WHAT TO DO → Pull out every line in the records below that contains the string "screenshot". Case counts.
-- -- --
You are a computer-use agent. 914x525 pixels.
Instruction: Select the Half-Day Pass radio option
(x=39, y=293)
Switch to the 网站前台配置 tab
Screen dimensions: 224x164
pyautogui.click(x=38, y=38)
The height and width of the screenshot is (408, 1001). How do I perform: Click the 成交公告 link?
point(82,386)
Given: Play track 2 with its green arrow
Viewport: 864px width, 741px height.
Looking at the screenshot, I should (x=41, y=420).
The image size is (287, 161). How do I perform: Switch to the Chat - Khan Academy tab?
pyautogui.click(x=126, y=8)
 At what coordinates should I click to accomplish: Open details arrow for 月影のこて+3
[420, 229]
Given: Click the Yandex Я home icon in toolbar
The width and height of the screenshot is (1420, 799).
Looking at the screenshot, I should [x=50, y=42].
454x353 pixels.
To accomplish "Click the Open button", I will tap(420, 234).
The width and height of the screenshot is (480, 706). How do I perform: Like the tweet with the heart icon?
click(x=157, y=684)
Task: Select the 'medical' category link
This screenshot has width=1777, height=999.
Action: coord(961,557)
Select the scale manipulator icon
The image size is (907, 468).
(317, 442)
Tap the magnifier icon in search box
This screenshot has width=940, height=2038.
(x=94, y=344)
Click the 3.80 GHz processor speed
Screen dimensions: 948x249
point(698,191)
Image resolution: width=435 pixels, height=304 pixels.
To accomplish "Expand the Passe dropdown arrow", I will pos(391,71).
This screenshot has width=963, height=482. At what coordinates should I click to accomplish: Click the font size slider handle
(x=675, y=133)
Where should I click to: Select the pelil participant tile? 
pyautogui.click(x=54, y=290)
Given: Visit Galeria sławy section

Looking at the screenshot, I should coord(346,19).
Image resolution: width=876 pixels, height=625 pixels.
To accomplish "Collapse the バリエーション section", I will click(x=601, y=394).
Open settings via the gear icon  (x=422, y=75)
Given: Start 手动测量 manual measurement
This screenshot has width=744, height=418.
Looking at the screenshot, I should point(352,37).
-- -- --
SOLUTION FOR THIS TASK →
The height and width of the screenshot is (408, 1001). How do I perform: Click the 成交公告 link?
Looking at the screenshot, I should (x=41, y=420).
The width and height of the screenshot is (1420, 799).
Looking at the screenshot, I should [x=50, y=42].
The width and height of the screenshot is (480, 706). How do I perform: Like the tweet with the heart icon?
This screenshot has width=1777, height=999.
This screenshot has width=940, height=2038.
This screenshot has width=963, height=482. At what coordinates should I click to accomplish: Click the font size slider handle
Looking at the screenshot, I should coord(346,19).
This screenshot has width=744, height=418.
Looking at the screenshot, I should point(352,37).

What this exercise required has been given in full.